I enjoyed this short article by Andrew Gelman on the blog he keeps with several of his colleagues. The main point, which I agree 100% with, is that the examples in our stats and data analysis textbooks never seem to match what we see in the real world. The examples always seem to work! The data is clean and looks perfectly manicured for the analysis. I get it! The idea is to convey the concept of how different analytical approaches work. The rub is that once you get to the real world and look at your data you end up being like, “Uh. Wait….what is this? What do I do now?!”
The blog got me thinking about something else, though. Something that really frustrates me. If the examples we see in textbooks don’t reflect the data problems we face in the real world, what about the examples we read about in applied sport science research? How much do those examples reflect what we see in the real world?
At the risk of upsetting some colleagues, I’ll go ahead and say it:
I’m not convinced that the research we read in publications completely represents the real world either!
How can that be? This is applied science! Isn’t the real word THE research?
Well, yes and no. Yes, the data was collected in the real world, with real athletes, and in a sport setting.
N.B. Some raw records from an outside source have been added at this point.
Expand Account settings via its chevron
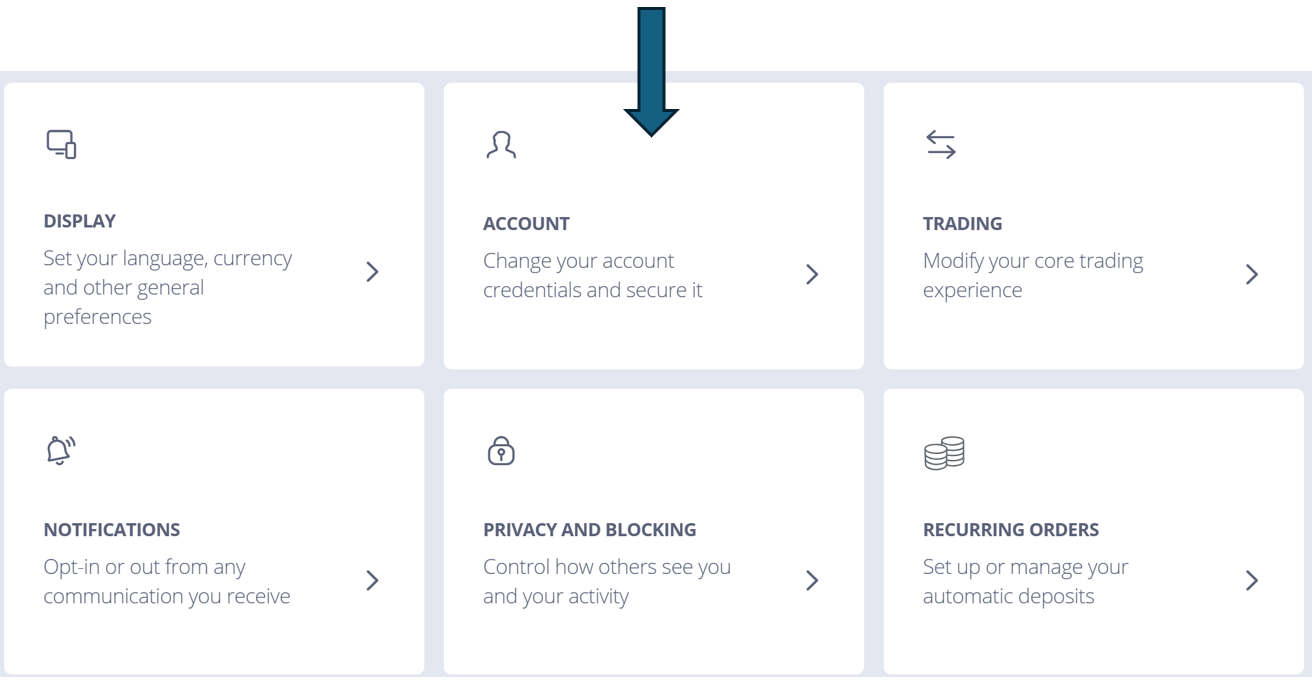This screenshot has width=1312, height=680. [812, 273]
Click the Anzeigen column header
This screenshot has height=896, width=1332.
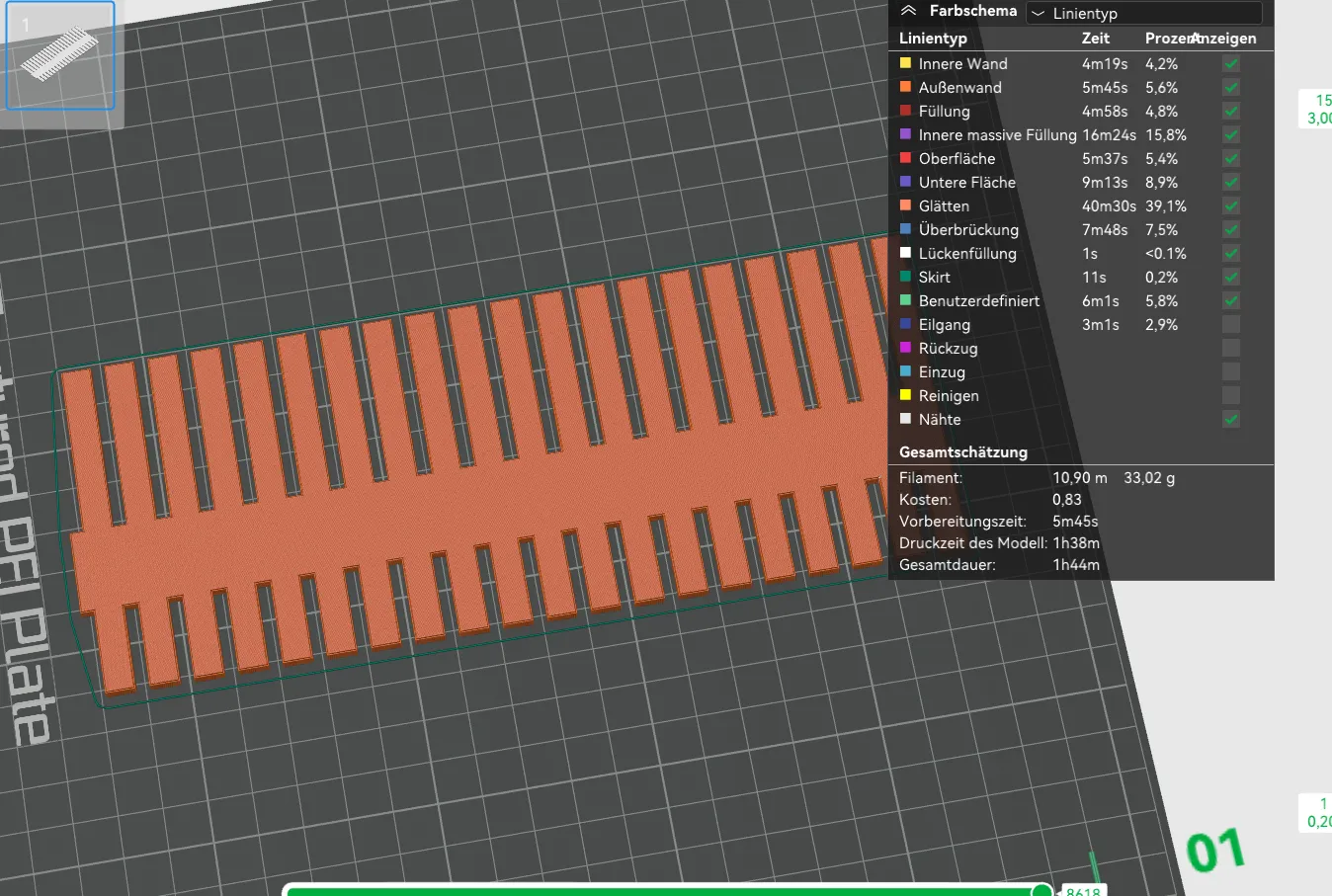click(1225, 39)
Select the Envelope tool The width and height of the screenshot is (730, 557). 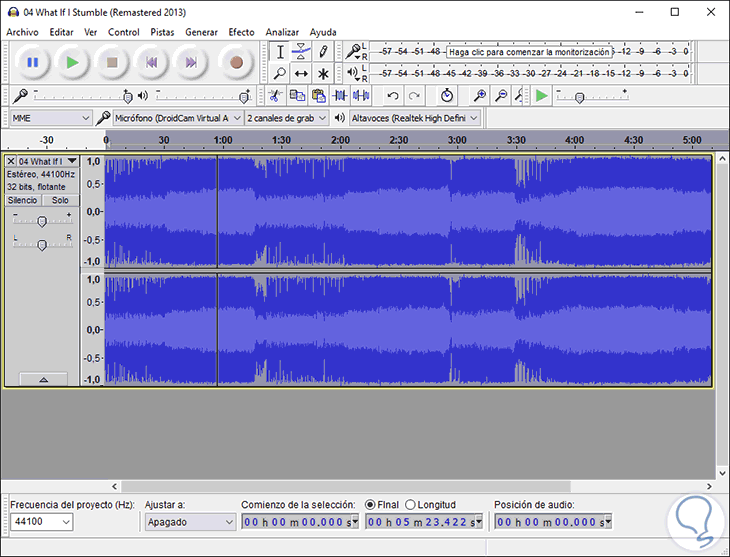[301, 51]
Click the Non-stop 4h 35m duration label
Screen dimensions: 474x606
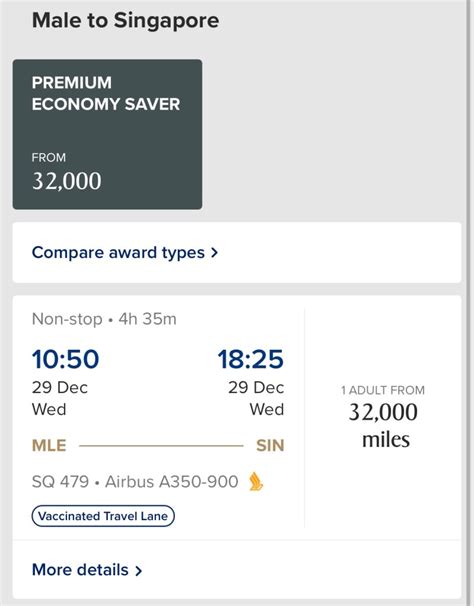click(104, 319)
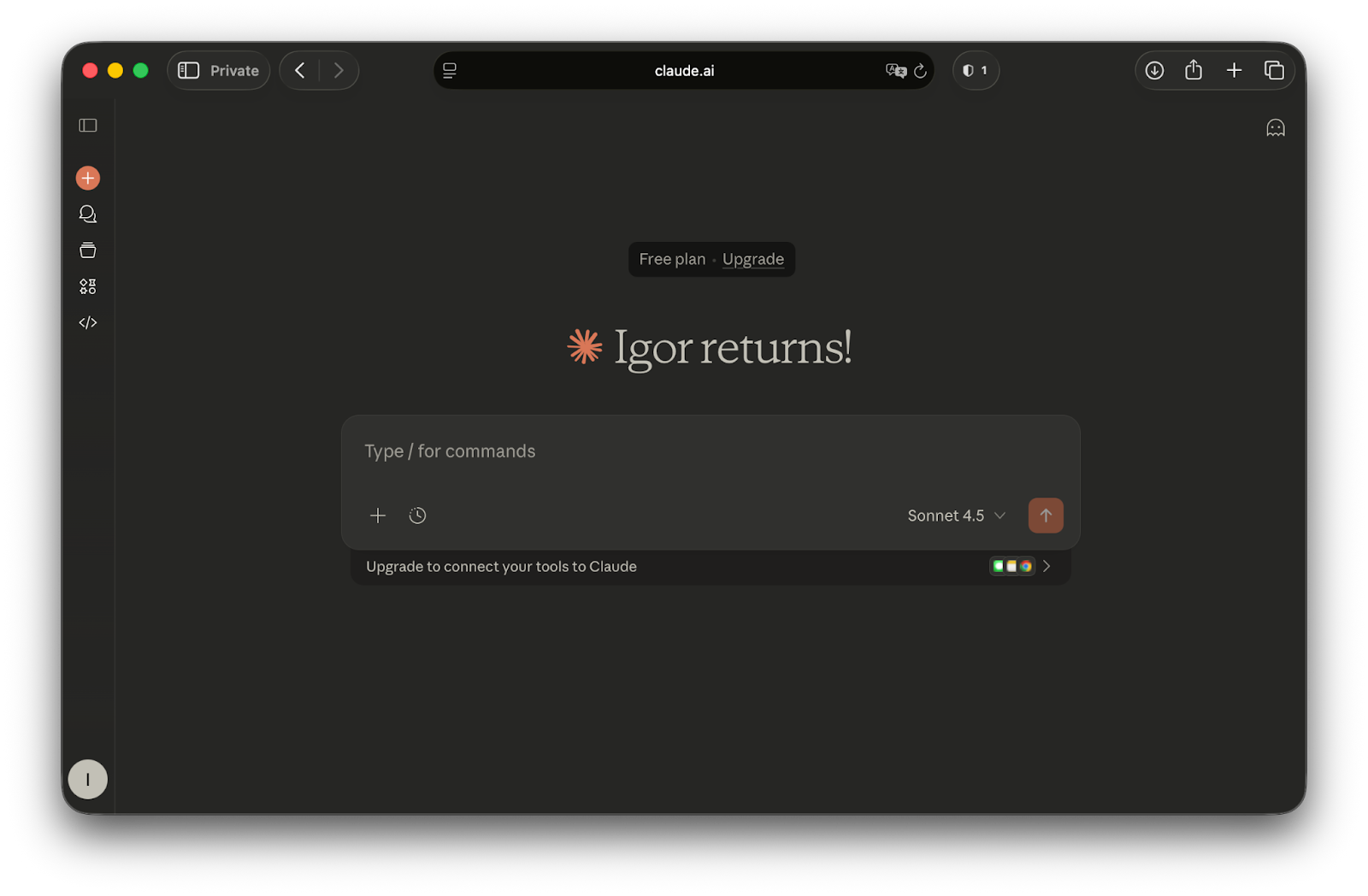Open the Sonnet 4.5 model selector

(956, 516)
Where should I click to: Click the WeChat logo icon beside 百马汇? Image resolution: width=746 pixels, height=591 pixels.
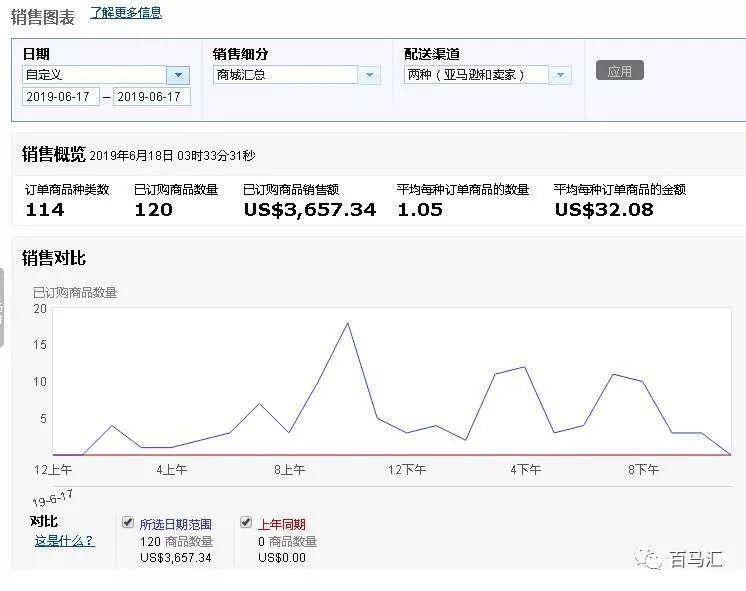(x=652, y=560)
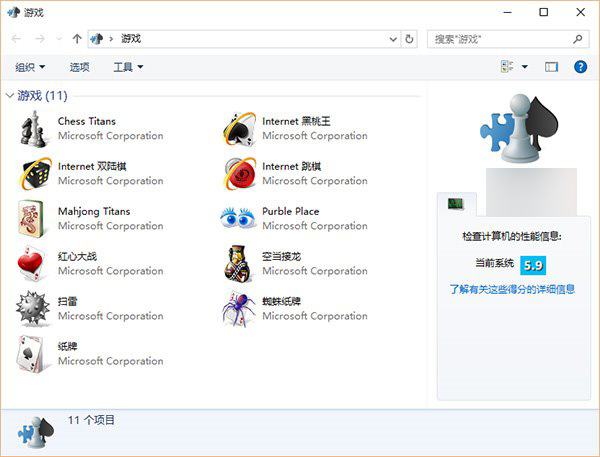Click the 搜索"游戏" search field

click(500, 39)
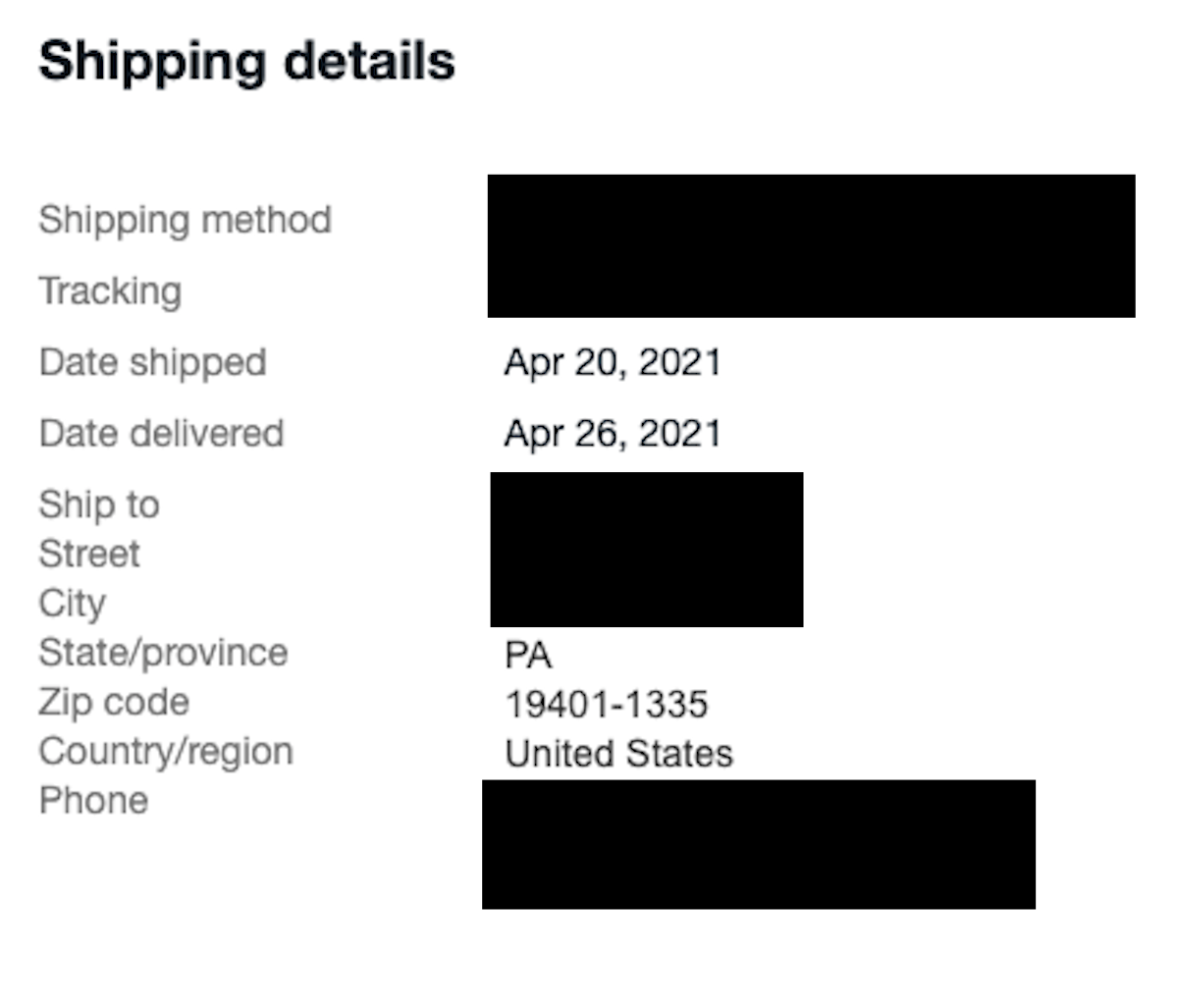Click the Phone label
1178x1008 pixels.
93,800
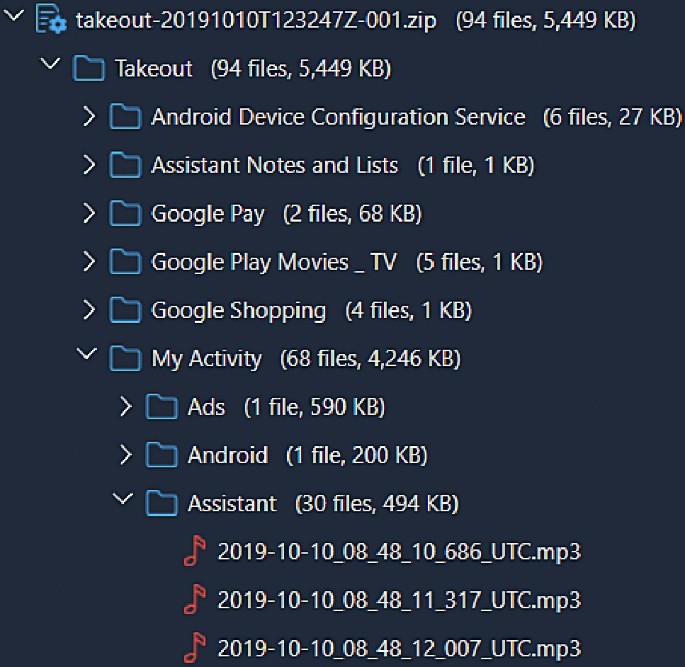Select the My Activity folder label
Viewport: 685px width, 667px height.
(206, 359)
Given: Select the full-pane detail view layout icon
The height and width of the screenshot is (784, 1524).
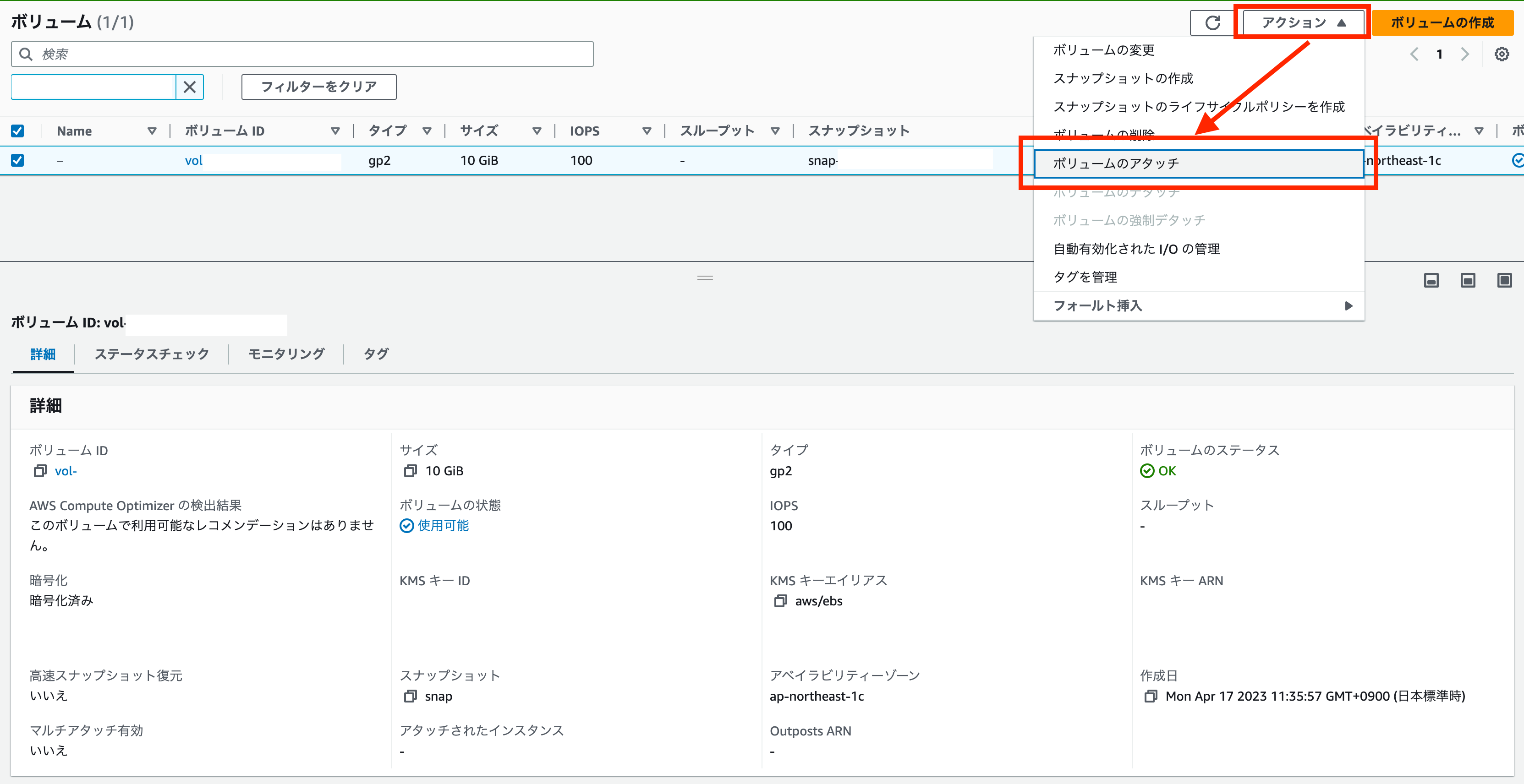Looking at the screenshot, I should [1504, 280].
But often, reading a paper, looking at the aim and the conclusions, and then parsing through the methods section to see how they handled the data leaves me scratching my head.
My entire day revolves around looking at data and I can tell you; the real world is very messy.
- How things get collected
- How things get saved
- How things get loaded
- How things get logged
There are potential hiccups all along the way, no matter how stringent you are in trying to keep sound data collection practices!
In research, the problem is that the data is often touched up in some manner to create an analysis sufficient for publication. Missing values need to be handled a certain way (sometimes those rows get dropped, sometimes values get imputed), class imbalance can be an issue, errant values and outliers from technology flub-ups are a very real thing, data entry issues arise, etc. These things are all problematic and, if not identified prior to analysis, can be a major issue with the findings. I do believe that most people recognize these problems and would agree with me that they are very real issues. However, it is less about knowing that there are problems but rather, figuring out what to do about them. Often the methods sections gloss over these details (I get it, word counts for journals can be a pain in the butt) and simply produce a result that, on paper at least, seems overly optimistic. As I read through the results section, without details about data processing, I frequently say to myself, “No way. There is no way this effect is as real as they report. I can’t reproduce this without knowing how they cleaned up their data to observe this effect.”
Maybe someone should post a paper about how crappy their data is in the applied setting? Maybe we should just be more transparent about the data cleaning processes we go through so that we aren’t overly bullish on our findings and more realistic about the things we can say with confidence in the applied setting?
Does anyone else feel this way? Maybe I’m wrong and I’m being pessimistic, and this isn’t as big of an issue as I believe it to be? Is the data we see in publication truly representative of the real world?